I was a government professional and I had experience with complex figures like budgets, so I had no trouble following what he was proposing. But in terms of my mental energy, I just kind of checked out when he was talking details. I had no bandwidth to validate what Tom was saying, even though I knew that budgets, as it were, need to be reconciled. I just couldn’t muster up the focus to even review the stapled financial plan he left for me to review.
Caring for my husband—protecting him—took everything I had. So I took another chance with Tom.

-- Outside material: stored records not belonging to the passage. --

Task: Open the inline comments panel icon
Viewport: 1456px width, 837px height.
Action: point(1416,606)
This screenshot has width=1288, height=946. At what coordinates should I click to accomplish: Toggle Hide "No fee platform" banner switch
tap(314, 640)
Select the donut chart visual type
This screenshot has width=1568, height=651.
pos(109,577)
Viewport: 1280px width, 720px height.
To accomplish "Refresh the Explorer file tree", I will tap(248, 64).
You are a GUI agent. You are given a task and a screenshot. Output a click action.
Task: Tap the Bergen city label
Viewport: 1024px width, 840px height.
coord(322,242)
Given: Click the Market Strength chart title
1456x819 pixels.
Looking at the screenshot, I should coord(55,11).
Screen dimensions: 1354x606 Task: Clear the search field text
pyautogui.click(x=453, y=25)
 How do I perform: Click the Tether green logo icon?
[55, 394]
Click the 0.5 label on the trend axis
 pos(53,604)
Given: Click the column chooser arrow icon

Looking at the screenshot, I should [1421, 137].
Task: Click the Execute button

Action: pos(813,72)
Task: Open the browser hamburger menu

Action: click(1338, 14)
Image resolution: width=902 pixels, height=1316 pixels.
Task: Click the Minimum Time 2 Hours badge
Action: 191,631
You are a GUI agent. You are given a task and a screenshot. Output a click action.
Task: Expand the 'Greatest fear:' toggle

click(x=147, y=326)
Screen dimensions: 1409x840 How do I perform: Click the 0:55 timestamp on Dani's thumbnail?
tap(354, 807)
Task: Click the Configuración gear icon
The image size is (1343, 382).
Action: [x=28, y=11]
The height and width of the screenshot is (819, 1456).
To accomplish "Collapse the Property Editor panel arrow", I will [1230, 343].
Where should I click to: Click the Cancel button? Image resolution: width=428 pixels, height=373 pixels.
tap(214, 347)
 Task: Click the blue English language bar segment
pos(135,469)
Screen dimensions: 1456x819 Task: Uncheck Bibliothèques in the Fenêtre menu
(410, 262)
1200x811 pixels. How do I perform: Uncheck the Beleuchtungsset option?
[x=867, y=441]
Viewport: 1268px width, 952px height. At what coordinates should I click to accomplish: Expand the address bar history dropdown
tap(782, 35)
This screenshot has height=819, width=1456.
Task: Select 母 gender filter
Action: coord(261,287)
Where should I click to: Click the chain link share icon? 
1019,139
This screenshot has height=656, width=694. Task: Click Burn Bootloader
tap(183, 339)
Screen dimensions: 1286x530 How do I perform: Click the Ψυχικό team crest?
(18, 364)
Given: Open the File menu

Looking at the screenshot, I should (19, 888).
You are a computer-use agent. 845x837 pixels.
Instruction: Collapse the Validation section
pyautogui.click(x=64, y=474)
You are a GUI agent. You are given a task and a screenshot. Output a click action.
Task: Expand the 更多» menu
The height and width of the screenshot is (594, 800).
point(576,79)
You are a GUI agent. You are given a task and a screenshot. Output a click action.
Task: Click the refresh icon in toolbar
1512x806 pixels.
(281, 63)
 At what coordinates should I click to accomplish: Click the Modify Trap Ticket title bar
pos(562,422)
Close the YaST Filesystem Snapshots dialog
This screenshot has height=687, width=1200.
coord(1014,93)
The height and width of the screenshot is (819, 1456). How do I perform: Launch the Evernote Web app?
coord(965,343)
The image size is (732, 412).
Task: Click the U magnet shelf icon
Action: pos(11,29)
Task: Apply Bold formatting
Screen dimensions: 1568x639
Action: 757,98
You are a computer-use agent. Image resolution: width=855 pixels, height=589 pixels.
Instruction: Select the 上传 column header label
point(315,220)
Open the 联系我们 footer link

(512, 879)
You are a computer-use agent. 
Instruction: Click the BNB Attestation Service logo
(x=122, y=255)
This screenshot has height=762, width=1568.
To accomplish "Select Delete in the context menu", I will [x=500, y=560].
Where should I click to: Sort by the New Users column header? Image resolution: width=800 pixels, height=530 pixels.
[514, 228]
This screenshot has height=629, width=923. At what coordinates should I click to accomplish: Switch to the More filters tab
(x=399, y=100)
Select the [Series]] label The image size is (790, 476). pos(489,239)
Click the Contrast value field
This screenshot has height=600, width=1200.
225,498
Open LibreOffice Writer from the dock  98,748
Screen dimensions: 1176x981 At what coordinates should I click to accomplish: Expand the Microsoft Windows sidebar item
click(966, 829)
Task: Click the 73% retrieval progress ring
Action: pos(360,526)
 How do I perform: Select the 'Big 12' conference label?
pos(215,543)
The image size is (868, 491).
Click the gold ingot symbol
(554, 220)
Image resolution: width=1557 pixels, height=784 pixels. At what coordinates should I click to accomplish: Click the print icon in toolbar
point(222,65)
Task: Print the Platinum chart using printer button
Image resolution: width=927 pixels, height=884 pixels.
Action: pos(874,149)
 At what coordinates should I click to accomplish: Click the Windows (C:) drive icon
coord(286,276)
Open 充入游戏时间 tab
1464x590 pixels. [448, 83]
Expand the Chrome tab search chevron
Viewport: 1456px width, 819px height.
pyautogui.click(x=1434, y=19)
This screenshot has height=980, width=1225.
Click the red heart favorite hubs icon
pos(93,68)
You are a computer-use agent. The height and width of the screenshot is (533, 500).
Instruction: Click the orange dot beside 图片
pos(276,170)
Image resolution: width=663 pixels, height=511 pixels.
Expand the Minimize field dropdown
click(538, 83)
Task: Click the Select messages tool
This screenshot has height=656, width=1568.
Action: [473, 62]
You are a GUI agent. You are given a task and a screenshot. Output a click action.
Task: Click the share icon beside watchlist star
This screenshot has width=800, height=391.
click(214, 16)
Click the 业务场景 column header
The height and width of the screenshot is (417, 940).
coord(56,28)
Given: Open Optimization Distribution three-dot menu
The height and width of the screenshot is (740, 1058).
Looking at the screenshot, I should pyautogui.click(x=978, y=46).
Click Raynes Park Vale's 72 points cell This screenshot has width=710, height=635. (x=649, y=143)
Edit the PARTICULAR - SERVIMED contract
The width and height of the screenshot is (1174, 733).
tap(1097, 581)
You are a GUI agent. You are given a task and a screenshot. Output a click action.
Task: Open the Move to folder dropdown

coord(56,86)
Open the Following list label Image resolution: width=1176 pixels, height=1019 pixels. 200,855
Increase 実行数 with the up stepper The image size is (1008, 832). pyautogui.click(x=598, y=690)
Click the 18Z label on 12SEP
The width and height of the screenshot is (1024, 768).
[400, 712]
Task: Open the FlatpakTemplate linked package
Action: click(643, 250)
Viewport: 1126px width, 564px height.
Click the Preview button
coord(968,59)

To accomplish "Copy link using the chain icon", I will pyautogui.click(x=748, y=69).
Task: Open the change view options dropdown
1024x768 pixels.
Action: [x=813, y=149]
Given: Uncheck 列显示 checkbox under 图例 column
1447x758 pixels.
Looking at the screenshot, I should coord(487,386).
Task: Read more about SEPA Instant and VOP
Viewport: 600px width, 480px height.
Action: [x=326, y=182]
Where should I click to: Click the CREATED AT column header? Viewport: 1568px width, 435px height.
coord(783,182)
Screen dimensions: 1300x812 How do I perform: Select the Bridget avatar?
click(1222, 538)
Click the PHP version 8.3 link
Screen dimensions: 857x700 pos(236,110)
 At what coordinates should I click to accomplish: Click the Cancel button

When I asked him for help, I think it surprised us both.
“Tom, if you can figure out how to manage our money and work this plan into our finances and help me with the kids, I’ll hire you right now. But be gentle with my attention. I can’t go deep into the weeds about this stuff—executive summary only. I trust you that the diligence is there, and be sure my kids are going to ask after that. But I’ll confess something to you when you were going through your very impressive but thoroughly baffling financial plan. The only thing I was thinking about when you were talking was that I forgot that my one goal that morning was remembering to eat lunch. I forgot to eat lunch. And you were still talking.
“That’s what it’s like.”
Tom put the plan back into his briefcase and said he understood. Honestly he looked a little disappointed that his hard work on the financial plan wasn’t going to be appreciated at that moment, but I needed to get back to my husband and this whole decision had worn me out.
I gave him one pointer that Betsy at the Alzheimer’s Association told me.
“Don’t forget that we aren’t the only ones who have walked this path. It’s just sometimes hard to find. And maybe we can make the path easier for those who follow.”
Epilogue
Every so often, we can experience a small moment in life that leads to a major pivot point. That’s what Mary’s “lunch” story was for me in my professional life. I wanted to help my clients like her navigate the financial, healthcare, and family aspects that are intertwined with long-term care planning. I knew then that I needed better tools, resources, and skills. Could I build a business out of this? A career? Was this a calling?
There’s still so much left to be done, and that’s why I want to share these stories of some of my clients here on Age Against the Machine and Advisorpedia (soon to become Power Advice). I’ll have much more to share in the coming weeks and months that I hope will help families going through these transitions, and the professionals that serve them.
Thank you for being part of this experiment one year in, the feedback has been uplifting and empowering.